[What you need to do]
Copy in full only the lines between those holding "Collapse the Building_Product" and "point(1219,1752)", inclusive. Scale every coordinate in the answers by 2.6 and round to whole numbers, with halves going up; all other text stays the same.

-------- Data supplied

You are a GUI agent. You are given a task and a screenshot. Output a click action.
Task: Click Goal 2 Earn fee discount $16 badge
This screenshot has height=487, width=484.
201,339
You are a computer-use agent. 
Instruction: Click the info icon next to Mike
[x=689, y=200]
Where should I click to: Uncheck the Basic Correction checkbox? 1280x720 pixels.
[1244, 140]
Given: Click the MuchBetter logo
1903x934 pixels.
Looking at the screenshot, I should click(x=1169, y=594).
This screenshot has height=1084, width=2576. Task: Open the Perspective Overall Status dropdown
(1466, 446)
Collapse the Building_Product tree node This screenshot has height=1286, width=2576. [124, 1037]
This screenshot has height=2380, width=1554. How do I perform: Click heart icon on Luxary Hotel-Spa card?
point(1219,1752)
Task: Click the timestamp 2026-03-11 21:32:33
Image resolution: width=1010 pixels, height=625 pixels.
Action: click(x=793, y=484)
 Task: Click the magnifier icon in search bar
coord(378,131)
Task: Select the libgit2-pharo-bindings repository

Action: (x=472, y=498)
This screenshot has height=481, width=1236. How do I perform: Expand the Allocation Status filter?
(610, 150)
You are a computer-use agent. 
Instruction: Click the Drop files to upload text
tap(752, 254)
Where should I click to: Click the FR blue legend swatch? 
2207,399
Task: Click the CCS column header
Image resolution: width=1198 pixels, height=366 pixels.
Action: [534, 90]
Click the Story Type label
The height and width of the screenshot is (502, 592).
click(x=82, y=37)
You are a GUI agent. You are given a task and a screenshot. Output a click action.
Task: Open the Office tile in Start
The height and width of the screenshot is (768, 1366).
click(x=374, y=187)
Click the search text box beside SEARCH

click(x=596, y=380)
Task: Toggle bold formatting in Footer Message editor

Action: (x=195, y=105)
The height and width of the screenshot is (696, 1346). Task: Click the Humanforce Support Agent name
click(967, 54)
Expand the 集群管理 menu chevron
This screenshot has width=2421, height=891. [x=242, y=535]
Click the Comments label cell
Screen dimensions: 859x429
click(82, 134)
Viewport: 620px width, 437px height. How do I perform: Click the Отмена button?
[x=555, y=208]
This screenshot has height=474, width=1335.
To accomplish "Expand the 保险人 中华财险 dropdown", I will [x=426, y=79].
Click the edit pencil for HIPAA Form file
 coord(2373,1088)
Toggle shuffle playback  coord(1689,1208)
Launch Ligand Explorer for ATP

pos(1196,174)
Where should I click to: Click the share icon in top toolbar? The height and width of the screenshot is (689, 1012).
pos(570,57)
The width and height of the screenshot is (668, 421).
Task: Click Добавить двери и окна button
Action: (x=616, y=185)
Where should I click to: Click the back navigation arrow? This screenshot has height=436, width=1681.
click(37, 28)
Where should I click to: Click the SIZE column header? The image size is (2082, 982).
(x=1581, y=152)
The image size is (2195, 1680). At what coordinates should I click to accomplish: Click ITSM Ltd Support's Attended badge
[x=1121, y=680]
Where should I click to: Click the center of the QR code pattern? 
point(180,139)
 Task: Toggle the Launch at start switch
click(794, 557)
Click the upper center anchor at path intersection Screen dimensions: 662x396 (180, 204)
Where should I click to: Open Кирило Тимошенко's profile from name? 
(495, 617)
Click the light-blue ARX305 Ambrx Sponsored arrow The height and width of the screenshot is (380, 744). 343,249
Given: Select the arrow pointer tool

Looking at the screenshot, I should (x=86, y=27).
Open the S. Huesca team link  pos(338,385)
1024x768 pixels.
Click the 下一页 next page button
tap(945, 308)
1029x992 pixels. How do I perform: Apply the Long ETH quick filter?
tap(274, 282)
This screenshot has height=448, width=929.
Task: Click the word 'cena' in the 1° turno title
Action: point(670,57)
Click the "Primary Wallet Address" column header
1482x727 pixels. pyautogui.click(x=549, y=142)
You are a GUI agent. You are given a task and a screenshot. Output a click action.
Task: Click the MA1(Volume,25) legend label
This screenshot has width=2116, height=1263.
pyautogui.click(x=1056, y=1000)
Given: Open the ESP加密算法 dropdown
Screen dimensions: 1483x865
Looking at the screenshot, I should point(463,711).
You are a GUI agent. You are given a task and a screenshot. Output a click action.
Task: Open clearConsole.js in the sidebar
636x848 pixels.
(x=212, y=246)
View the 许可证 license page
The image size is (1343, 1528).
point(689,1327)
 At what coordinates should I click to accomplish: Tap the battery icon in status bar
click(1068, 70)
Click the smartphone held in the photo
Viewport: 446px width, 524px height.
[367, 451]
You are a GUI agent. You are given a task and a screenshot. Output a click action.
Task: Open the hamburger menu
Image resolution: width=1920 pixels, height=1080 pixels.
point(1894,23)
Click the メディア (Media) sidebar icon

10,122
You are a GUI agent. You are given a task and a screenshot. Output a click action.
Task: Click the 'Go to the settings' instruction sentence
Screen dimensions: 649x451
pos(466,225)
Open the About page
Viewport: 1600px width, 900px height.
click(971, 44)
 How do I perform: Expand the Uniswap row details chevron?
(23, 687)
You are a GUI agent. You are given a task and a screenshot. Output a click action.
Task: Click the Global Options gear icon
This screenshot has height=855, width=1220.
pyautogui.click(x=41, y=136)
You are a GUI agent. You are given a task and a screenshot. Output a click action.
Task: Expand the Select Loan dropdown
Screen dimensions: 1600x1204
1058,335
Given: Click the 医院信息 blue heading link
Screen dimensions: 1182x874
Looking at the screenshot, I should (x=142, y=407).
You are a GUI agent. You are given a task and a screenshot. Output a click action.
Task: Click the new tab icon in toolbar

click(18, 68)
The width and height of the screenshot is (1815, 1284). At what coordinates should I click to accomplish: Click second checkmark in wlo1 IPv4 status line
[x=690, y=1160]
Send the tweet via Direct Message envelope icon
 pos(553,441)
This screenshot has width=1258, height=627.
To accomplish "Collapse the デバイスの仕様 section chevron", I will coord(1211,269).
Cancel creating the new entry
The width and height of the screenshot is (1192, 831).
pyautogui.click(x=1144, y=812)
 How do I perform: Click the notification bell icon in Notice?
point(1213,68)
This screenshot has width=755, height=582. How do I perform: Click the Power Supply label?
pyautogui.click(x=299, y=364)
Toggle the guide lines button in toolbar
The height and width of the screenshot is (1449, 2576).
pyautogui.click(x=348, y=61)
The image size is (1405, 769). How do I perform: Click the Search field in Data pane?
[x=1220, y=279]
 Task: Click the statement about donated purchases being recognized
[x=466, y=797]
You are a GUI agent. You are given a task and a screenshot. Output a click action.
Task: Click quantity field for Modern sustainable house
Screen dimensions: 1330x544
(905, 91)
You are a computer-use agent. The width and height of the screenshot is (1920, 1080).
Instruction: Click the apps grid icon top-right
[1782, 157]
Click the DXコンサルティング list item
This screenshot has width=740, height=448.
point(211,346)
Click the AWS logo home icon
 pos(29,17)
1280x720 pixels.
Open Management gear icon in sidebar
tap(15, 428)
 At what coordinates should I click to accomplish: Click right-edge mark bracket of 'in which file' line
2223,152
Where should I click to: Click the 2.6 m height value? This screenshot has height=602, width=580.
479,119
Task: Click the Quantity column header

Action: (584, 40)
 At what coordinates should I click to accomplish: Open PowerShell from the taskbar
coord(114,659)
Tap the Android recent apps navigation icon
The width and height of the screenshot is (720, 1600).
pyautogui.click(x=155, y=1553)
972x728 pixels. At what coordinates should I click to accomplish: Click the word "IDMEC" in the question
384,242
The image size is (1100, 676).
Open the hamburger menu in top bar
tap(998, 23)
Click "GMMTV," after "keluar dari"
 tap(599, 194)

----------------

[Exercise result]
Collapse the Building_Product tree node This screenshot has height=1286, width=2576. [322, 2696]
This screenshot has height=2380, width=1554. How do I perform: Click heart icon on Luxary Hotel-Spa card?
point(3169,4555)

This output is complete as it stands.